AUGUST 25, 1941
HYDE PARK, Sunday—I returned here before lunch yesterday and we are having a delightful time. His Royal Highness, the Duke of Kent, with his party are perfect guests. They enjoy riding and swimming and being in the country. I hope after all their travels and the constant strain of life in England today, this Sunday will be an island of peace in their memory.
Tonight we have to return to Washington and tomorrow promises to be a very busy day, so we have revelled in the leisure of these two days in the country.
I wonder if you know a little magazine called "Horizon," a review of literature and art. It is an English publication and it was sent me the other day because of an article entitled: "Painting In America," written by John Rothenstein, who is the curator of the Tate Gallery in London.
If you know the Tate Gallery, you will hope that its treasures are safely hidden away during the present period of destruction. You will also be pleased that its curator is so appreciative of the development in art which has come about in the past few years in the United States.
I want to quote some of the things which he says: "It is a melancholy fact that modern democracy, which has to its credit a long and brilliant succession of triumphs in so many spheres of human activity, has as a patron of art, shown less enlightenment, less generosity, less responsibility, than some of the darkest tyrannies of the past."

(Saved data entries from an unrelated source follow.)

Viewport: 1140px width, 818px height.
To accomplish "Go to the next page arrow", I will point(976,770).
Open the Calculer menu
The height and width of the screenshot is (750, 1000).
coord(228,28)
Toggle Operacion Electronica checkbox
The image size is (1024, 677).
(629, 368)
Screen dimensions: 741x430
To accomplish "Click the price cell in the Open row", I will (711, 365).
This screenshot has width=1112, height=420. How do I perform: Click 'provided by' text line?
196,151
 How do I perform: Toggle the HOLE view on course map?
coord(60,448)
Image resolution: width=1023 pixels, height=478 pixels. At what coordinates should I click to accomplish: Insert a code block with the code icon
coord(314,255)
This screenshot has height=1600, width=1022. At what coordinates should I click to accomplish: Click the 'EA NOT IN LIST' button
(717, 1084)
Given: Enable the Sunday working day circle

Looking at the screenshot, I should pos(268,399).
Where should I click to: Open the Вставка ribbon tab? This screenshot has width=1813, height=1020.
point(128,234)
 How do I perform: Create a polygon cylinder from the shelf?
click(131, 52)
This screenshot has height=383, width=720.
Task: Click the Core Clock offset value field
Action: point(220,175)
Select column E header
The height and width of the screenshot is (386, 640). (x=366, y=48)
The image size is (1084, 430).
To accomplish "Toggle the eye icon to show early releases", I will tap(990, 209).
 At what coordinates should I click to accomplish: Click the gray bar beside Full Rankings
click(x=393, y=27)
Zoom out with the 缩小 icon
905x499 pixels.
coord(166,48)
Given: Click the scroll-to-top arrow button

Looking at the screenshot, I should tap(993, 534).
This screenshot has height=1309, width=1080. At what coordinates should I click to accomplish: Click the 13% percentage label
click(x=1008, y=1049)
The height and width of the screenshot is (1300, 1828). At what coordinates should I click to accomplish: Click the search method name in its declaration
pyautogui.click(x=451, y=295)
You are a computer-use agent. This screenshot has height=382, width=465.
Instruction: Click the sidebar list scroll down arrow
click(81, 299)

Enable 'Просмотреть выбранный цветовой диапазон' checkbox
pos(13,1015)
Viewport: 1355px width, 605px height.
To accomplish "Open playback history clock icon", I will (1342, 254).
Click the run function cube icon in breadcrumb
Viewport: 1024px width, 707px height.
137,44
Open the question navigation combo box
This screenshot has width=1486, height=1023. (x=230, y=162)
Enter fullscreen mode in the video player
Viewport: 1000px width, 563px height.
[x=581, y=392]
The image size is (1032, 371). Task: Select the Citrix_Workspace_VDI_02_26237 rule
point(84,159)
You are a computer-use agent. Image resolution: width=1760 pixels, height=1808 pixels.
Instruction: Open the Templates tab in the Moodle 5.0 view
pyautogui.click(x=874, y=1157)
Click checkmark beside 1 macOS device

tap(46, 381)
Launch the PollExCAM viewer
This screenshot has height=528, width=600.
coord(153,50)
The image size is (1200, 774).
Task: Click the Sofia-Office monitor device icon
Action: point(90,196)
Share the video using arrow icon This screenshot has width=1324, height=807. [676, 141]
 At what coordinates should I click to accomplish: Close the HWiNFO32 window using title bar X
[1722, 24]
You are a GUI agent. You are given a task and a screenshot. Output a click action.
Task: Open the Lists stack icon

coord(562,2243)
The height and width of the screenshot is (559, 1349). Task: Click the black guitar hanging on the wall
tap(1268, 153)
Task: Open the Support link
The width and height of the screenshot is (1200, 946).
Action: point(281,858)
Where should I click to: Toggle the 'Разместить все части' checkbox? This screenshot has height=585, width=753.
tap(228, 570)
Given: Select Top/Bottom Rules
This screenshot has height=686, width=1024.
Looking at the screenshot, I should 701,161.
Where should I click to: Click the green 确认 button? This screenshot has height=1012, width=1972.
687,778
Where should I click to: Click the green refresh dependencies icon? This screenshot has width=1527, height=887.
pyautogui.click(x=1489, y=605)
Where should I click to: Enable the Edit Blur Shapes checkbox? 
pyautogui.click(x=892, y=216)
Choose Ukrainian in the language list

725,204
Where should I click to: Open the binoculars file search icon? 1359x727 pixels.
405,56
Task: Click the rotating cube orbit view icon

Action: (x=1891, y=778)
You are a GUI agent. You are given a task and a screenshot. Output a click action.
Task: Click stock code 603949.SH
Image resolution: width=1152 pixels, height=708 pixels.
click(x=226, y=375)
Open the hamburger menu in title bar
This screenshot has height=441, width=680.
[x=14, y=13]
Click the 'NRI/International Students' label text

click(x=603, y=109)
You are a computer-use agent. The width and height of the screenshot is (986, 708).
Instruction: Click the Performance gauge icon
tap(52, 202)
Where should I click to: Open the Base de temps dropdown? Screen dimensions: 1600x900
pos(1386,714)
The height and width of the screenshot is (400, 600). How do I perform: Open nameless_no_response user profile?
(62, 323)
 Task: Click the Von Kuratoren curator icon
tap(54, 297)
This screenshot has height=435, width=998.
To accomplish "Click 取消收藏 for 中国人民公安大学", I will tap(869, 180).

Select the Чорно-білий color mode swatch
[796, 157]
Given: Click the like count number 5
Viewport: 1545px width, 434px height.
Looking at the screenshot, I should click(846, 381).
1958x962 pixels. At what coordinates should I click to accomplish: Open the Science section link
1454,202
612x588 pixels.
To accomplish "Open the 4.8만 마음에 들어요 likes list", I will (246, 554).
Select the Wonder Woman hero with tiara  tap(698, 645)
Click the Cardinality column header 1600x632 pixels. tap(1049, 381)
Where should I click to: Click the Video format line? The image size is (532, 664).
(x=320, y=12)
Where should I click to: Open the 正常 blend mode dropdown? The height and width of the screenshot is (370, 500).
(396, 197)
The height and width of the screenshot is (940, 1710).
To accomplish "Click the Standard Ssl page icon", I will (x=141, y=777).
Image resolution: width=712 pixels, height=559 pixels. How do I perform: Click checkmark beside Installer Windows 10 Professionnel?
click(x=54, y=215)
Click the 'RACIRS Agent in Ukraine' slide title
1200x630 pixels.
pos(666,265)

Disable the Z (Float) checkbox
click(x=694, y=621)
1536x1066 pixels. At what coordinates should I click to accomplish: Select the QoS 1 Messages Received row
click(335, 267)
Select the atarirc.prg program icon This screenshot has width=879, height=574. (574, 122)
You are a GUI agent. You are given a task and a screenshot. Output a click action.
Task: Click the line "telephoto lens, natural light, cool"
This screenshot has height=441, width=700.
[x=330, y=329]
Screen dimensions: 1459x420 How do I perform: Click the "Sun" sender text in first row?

In speaking of the "Forty-Eight State mural competition," held in the Corcoran Gallery in Washington about two years ago, he has this to say: "Even the least study there, gave utterance, however faltering, to what the best so resoundingly proclaimed; that there was a new spirit abroad in America, a spirit by which artists were also moved and willingly expressed in terms which all could understand. Every shade of the Anglo-Saxon spirit has been reflected in literature, always adequately, often with transcending splendor, but in painting and sculpture, how rarely and faintly in comparison."
He then names a number of painters he thinks are creating an American tradition and style, and he ends with this interesting observation: "It seems likely that in the arts as in other spheres of creation, the American genius, like the medieval genius, is adapted rather to tremendous collective achievements than to studied expression of the individual spirit."